The pilot turned the nose of the Phantom toward the threat and centered the target symbol of his head-up display. When the plan position indicator showed he was in range, he mashed the trigger on his stick. The missile leaped off the missile rail on the left pylon and homed on the signal it was receiving from the SAM site. The radar van of the SAM disappeared in a puff of smoke and flame. “How do you say piss off in Farsi?” Stan muttered.

C.J. zoomed up to eight thousand feet, still looking for MiGs. Stan reassured him the RHAW gear was quiet. The pilot watched as the first cell of twelve aircraft approached the troop-staging area from the west on a laydown run with the CBUs. They came off the target as sporadic tracers in the fading light indicated someone was pulling in the welcome mat. The second wave of attacking Phantoms from the east started to pop onto the target, homing onto the tracers.

The attackers could not see the carnage the CBUs spread over the area. The canisters holding the CBUs would drop off the wing pylons when the pilots hit the pickle button. As they fell, the canisters would open up like a clam shell, spewing hundreds of baseball-sized bomblets over a wide area. Each bomblet would spin, arming as it fell. Some would explode immediately on impact; others would bounce high into the air before exploding and raining their lethal charge over a wide area. Others would bounce and then lie dormant, waiting for a time-delayed fuse to activate or someone to jiggle it, setting it off. In some three minutes the 378th had worked over the troop concentration area, effectively disabling its personnel. C.J. and his wingman took one last sweep of the area, still looking for MiGs and radar activity, and exited to the south, finally closing the door behind the retreating Phantoms.

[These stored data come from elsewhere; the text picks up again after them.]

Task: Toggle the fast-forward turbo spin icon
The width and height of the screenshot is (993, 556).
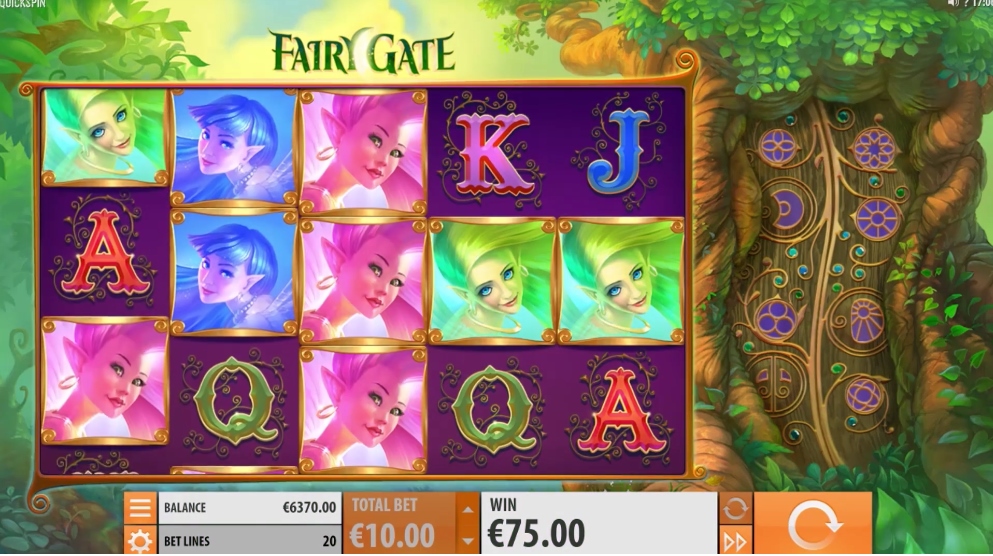Action: point(735,541)
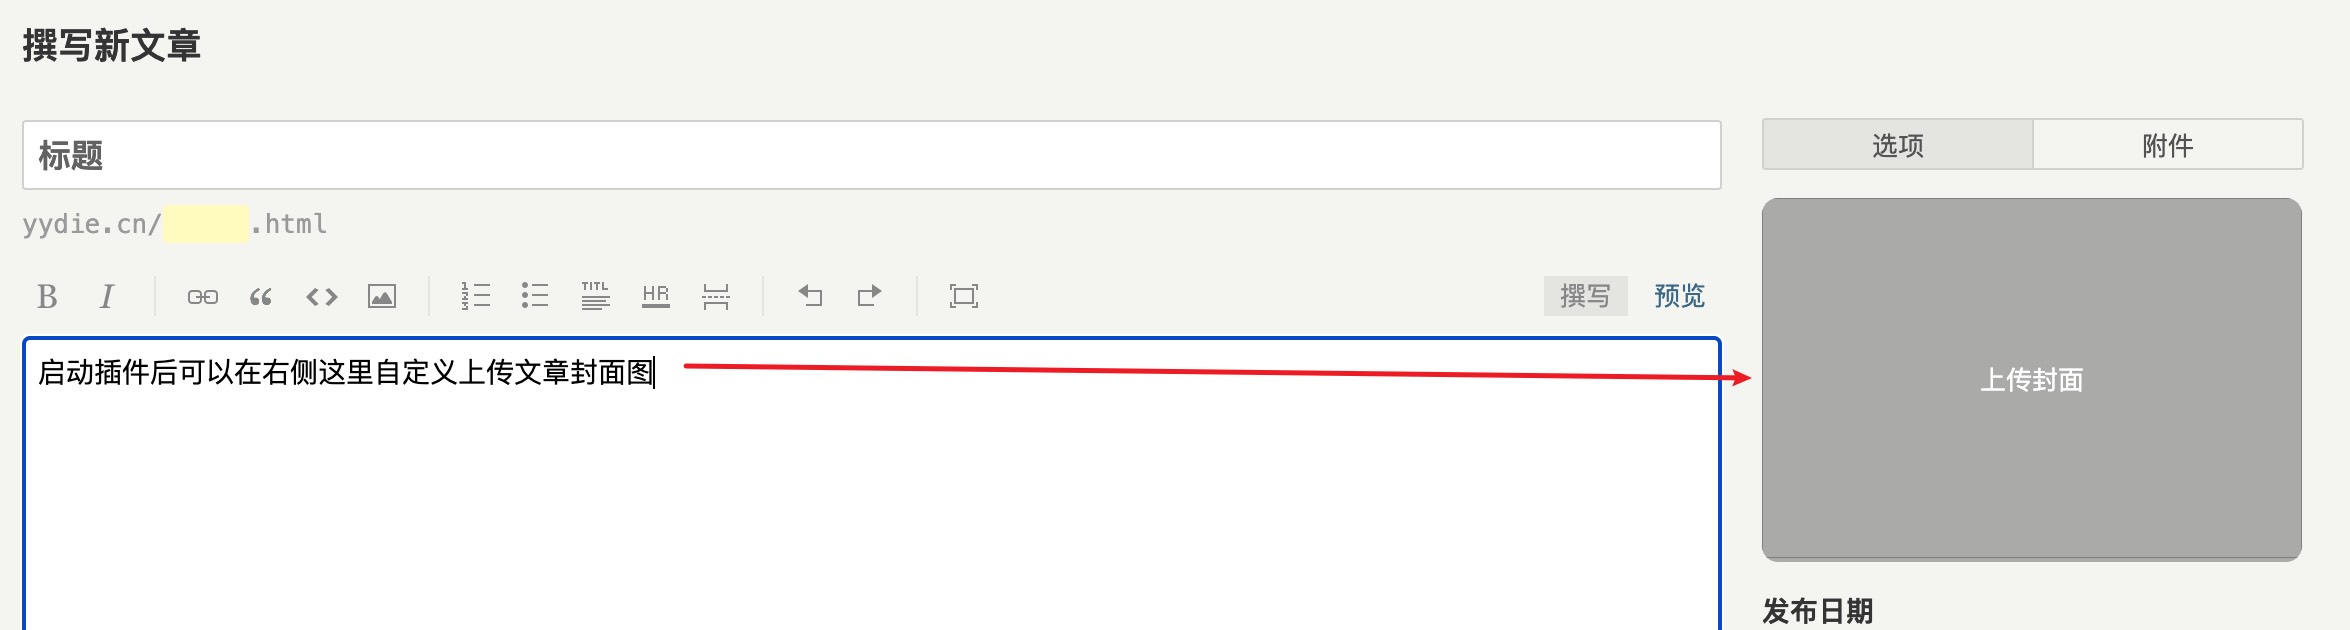Apply italic formatting with the I icon
Screen dimensions: 2350x630
[107, 296]
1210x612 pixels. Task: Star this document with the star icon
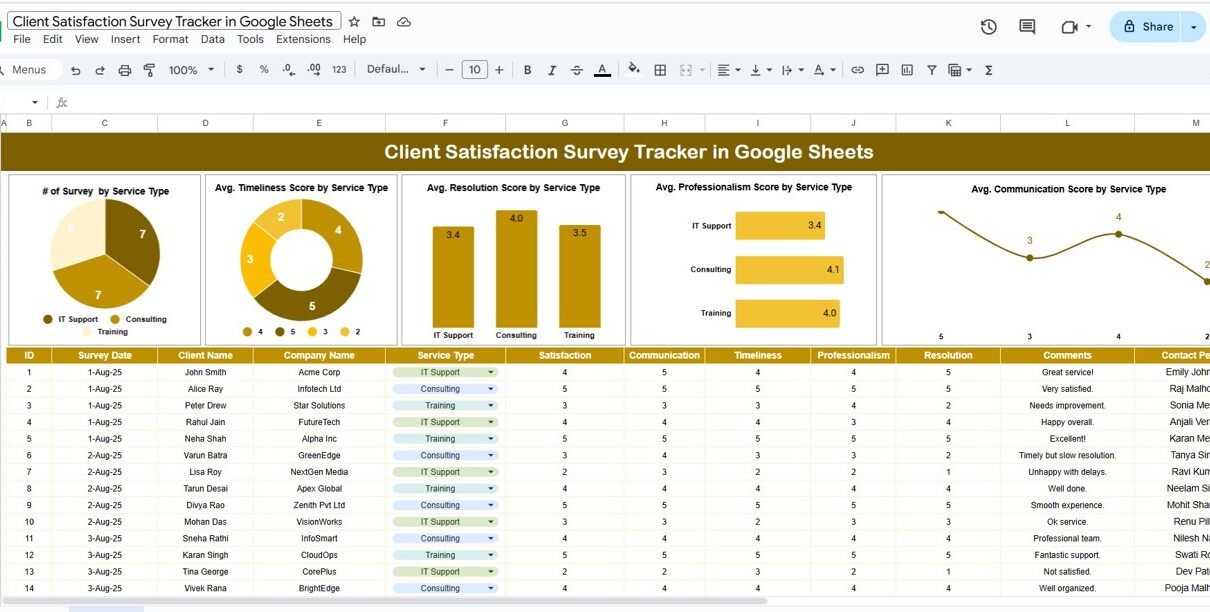click(354, 22)
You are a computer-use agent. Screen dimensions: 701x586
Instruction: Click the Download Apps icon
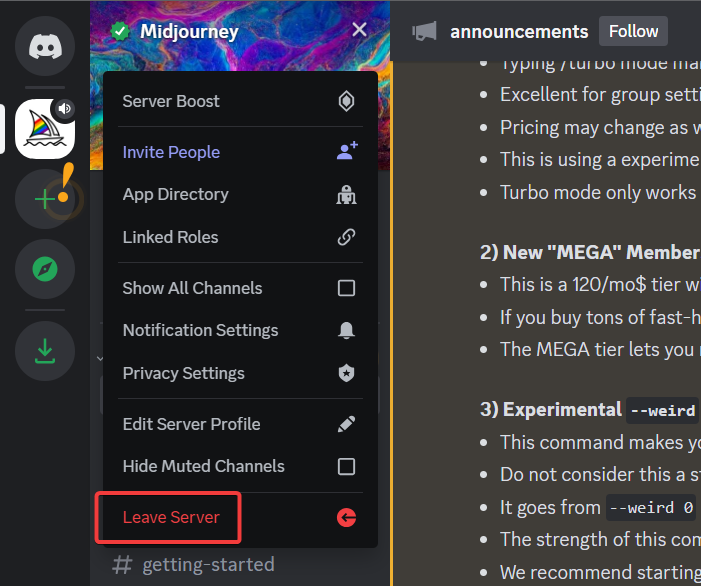[44, 350]
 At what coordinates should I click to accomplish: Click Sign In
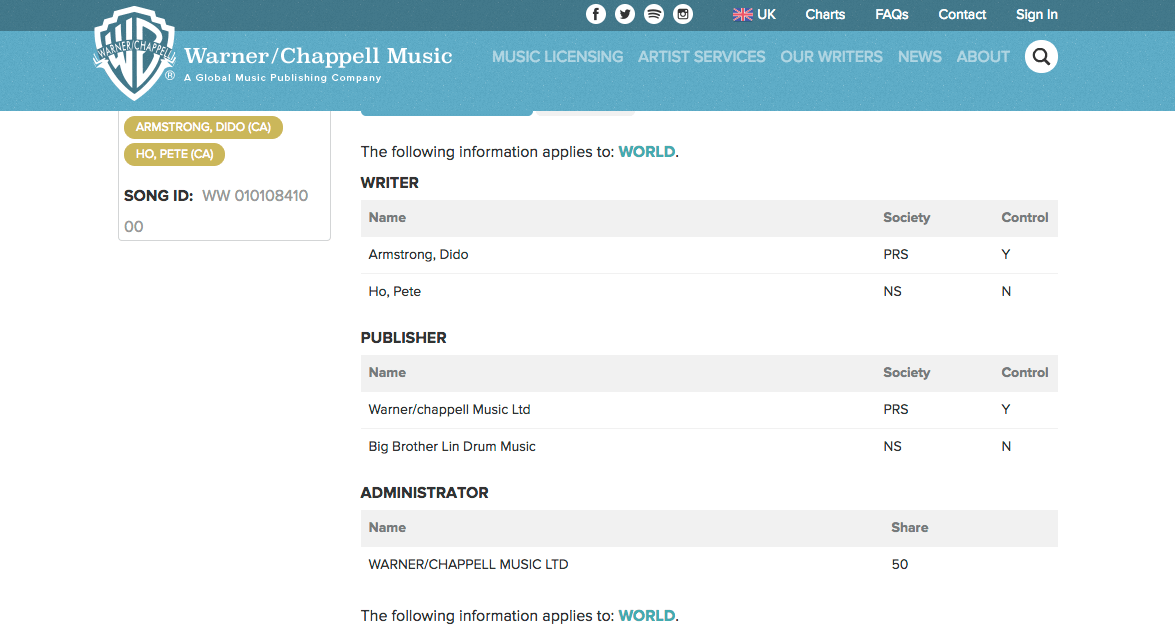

The first Phantoms started to recover fifty-two minutes after C.J. had led the launch. The birds flew down final at twelve hundred feet in flights of two or four and circled to land. Waters stood beside a pickup with Tom Gomez and Mike Fairly at the roll-out end of the runway, counting the birds and checking them for battle damage. One after another, the planes rolled past, the pilot or wizzo giving them a thumbs-up. Gomez and Fairly had recovered too late in the stream of traffic from Stonewood to take part in the attack and could not believe they had missed the first mission. When the last of the F-4s had cleared the active, Waters turned to them. “In less than twelve hours we flew three thousand miles, turned, and launched fifty-four birds against two targets. And all recovered with little or no battle damage. Your men did good.” To put it mildly, he silently added.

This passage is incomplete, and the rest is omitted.